[Opening Dataset excerpts section]

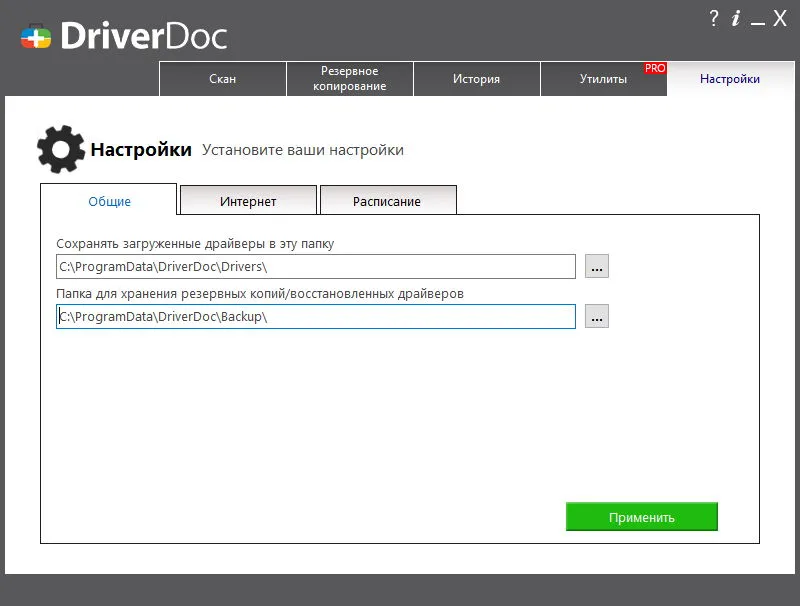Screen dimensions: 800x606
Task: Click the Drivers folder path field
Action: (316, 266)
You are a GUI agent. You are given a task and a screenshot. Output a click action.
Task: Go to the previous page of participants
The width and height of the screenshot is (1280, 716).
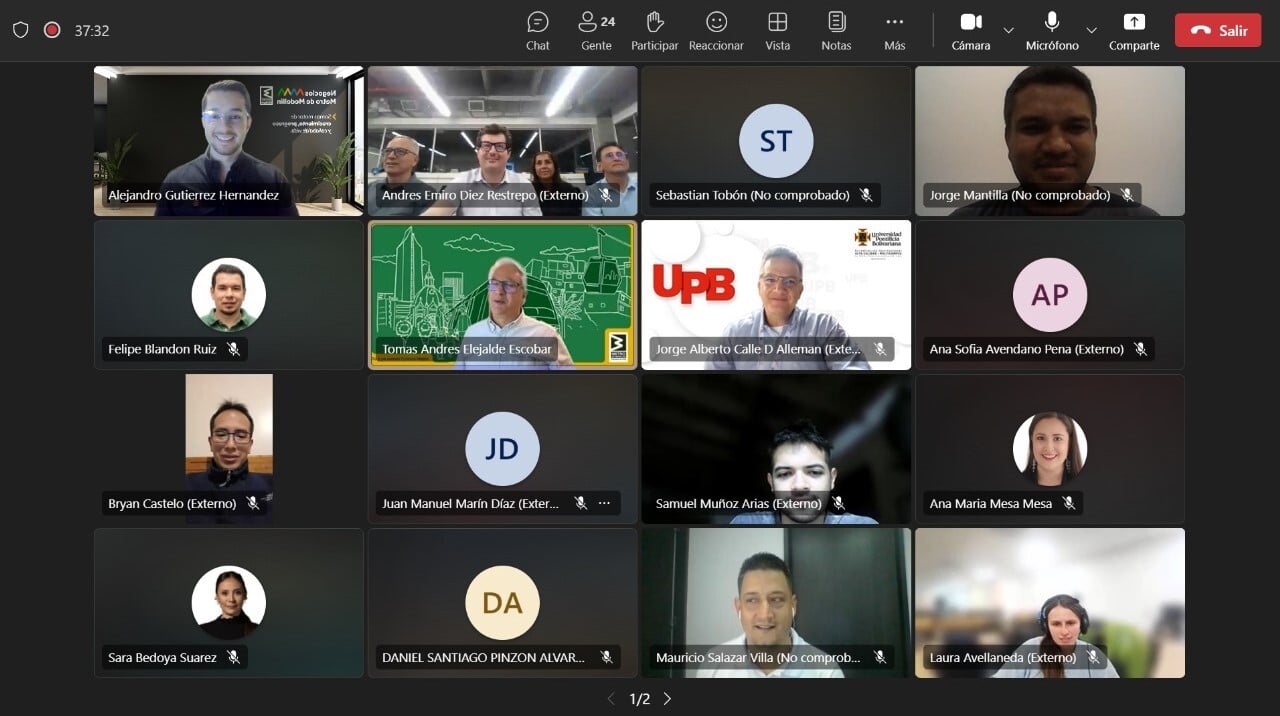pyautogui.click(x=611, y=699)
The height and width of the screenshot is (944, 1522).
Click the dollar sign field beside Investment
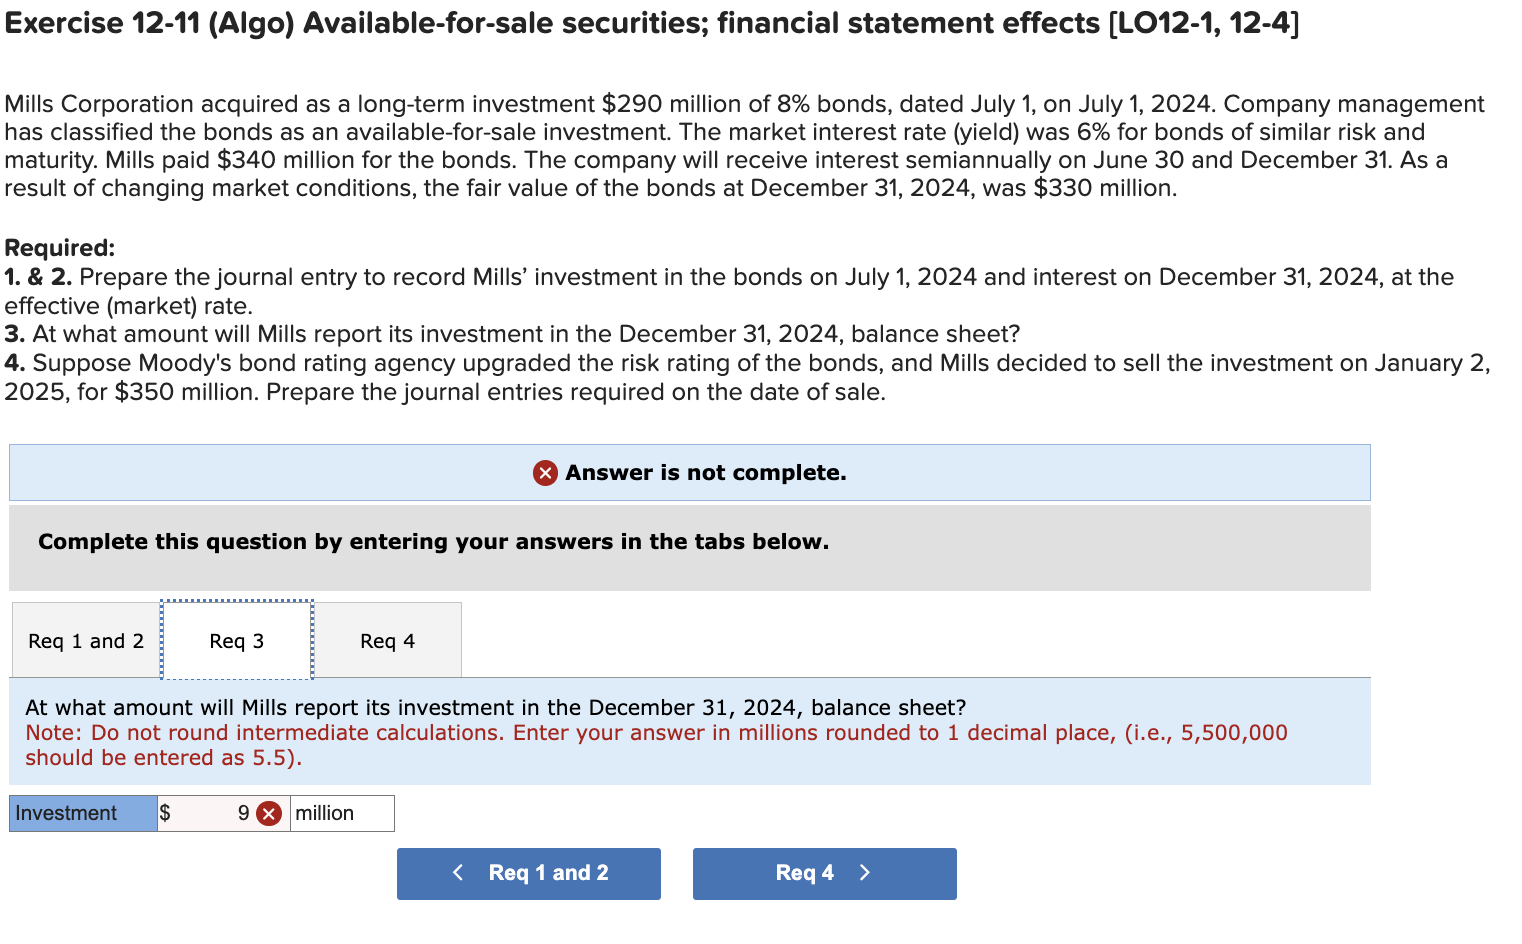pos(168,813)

[Closing Dataset excerpts section]

_Exercise_. Output each line of the listing above, word for word, from the one holding "The height and" through the last line, both included; omit the pictures.

_Solution to the problem_.
The height and width of the screenshot is (944, 1522).
Click the dollar sign field beside Investment
pos(168,813)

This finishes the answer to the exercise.